Exercise requirements: Arrange the material starting at the line that contains "Select the All radio option" and ending at the line that contains "click(62, 789)" as a numbered list, with both of those lines included and blank lines omitted. Leave the pictures out of your answer.

Dataset records:
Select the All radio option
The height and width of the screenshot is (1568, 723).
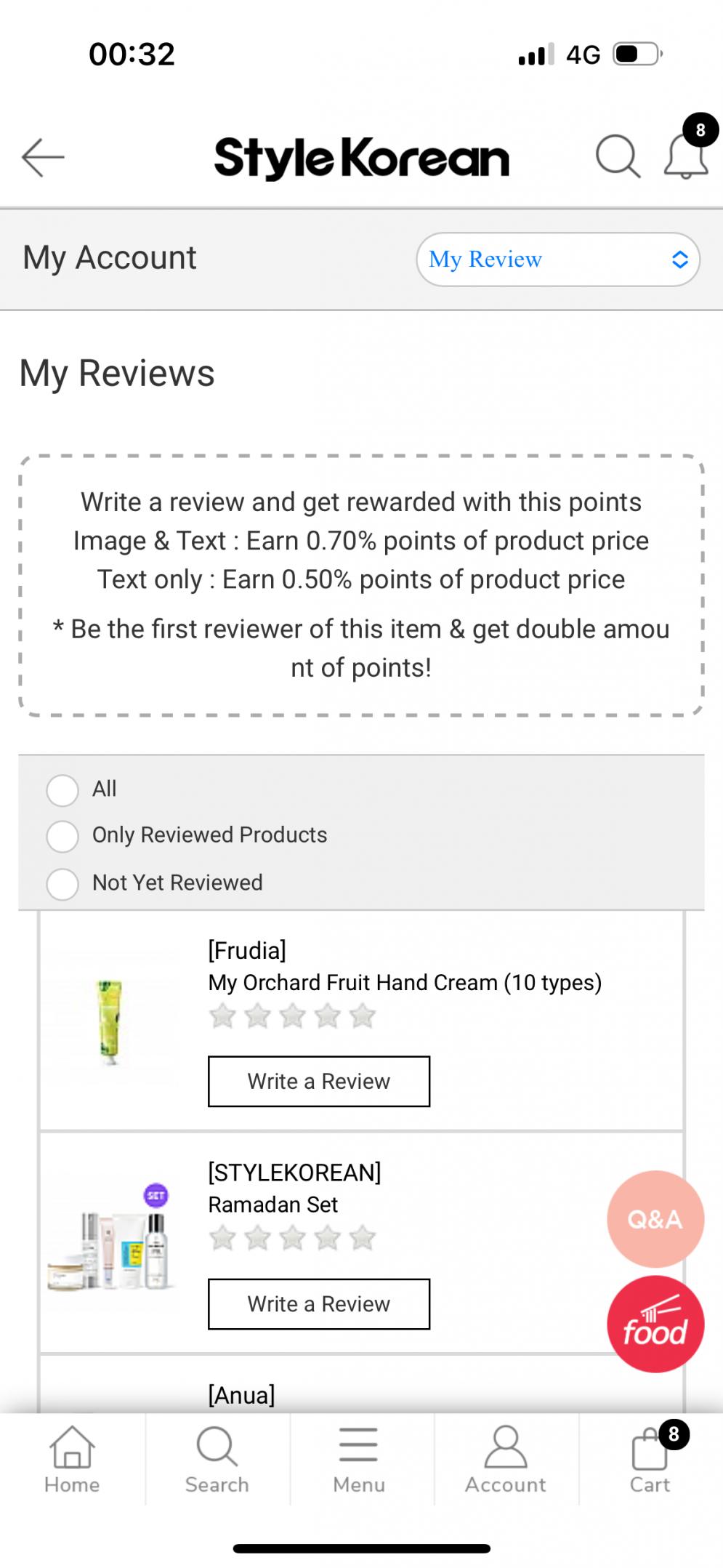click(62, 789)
--
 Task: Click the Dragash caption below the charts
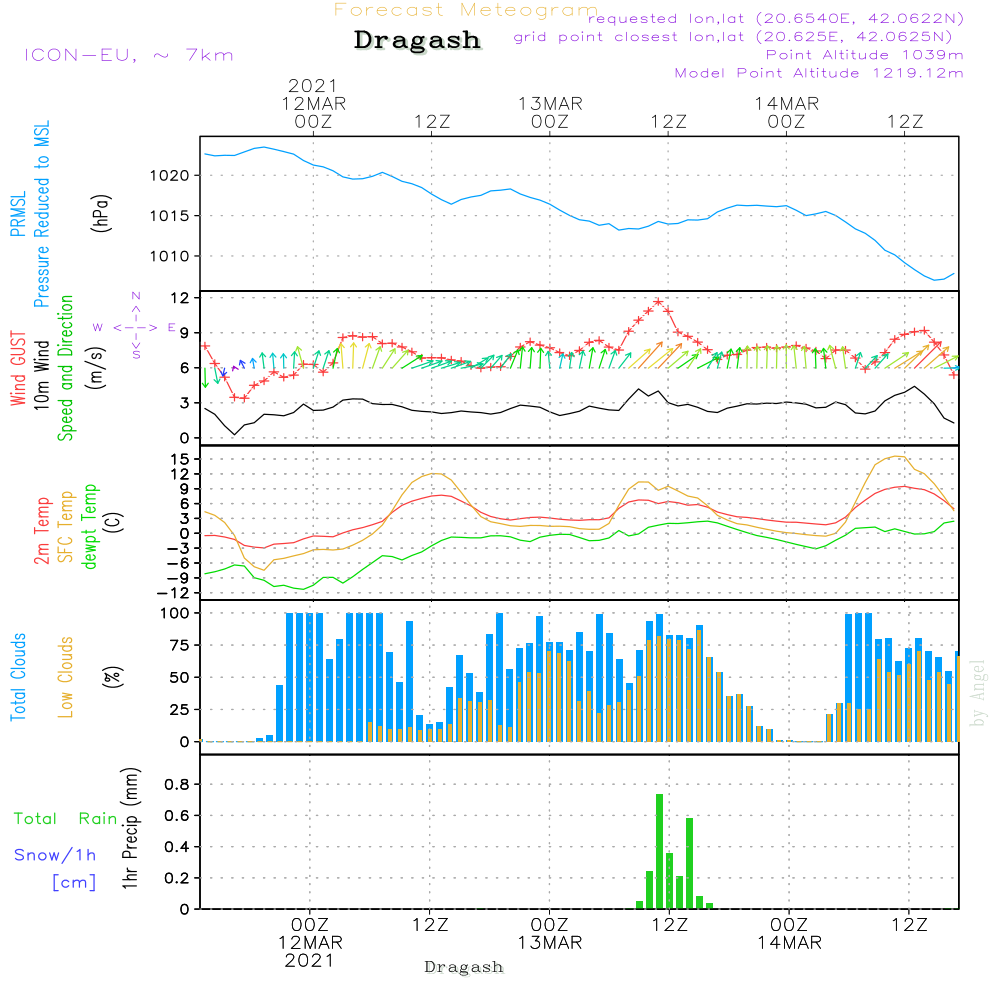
==
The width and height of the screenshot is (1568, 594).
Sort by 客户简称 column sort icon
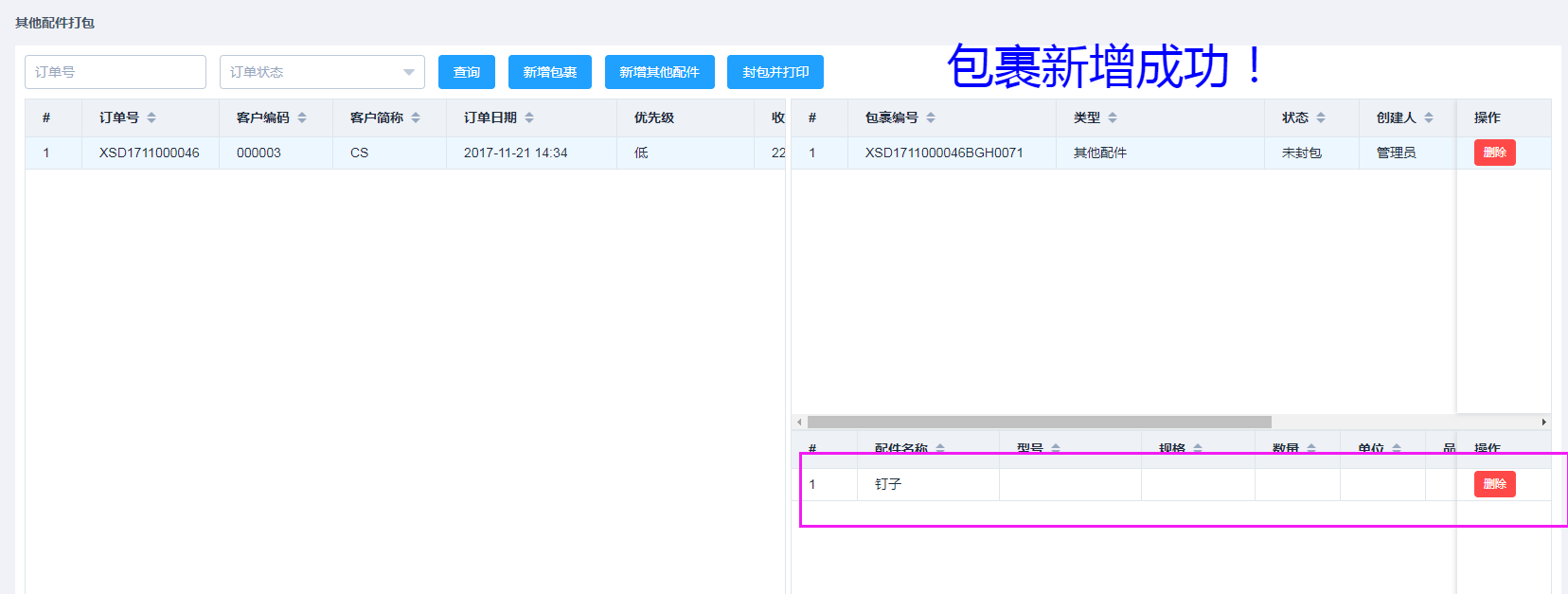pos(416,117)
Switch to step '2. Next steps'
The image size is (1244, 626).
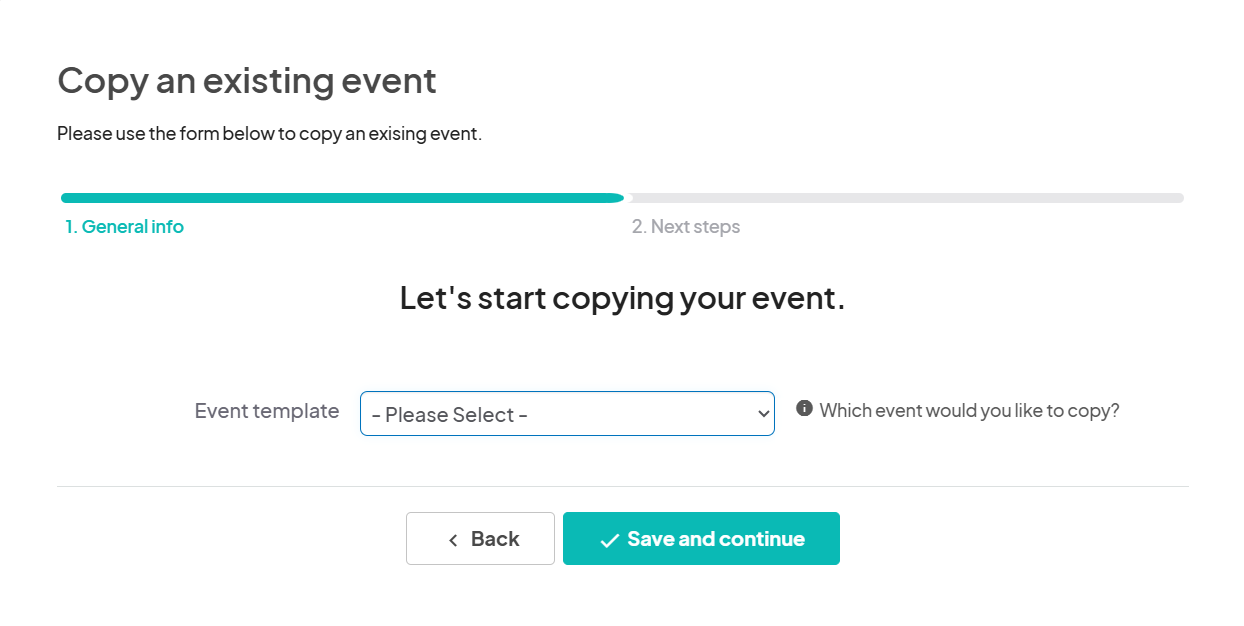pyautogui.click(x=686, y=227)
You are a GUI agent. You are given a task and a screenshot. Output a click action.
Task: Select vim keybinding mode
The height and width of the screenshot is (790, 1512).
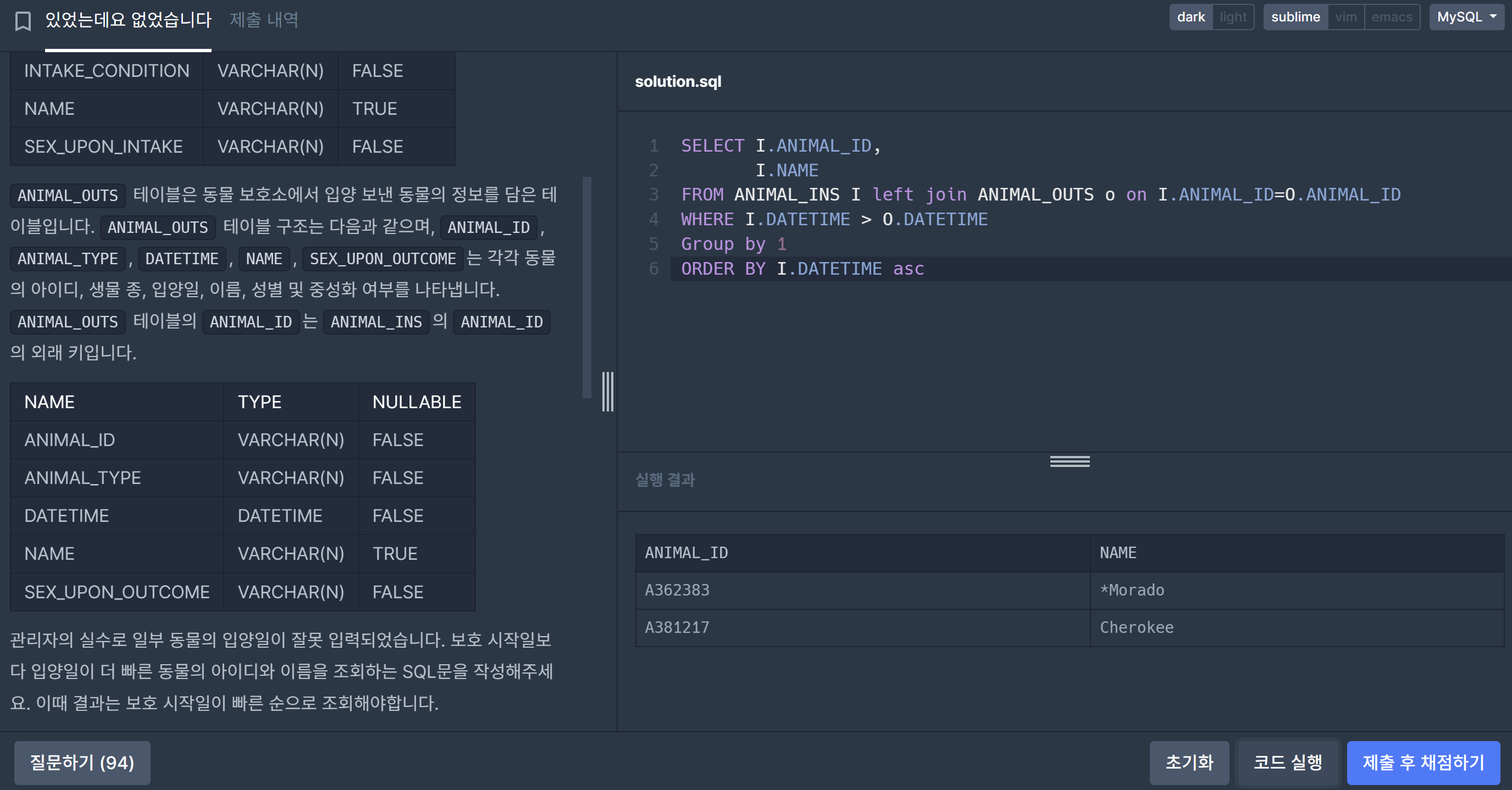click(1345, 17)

Solution:
1. Select the All radio option
2. The height and width of the screenshot is (1568, 723).
3. click(62, 789)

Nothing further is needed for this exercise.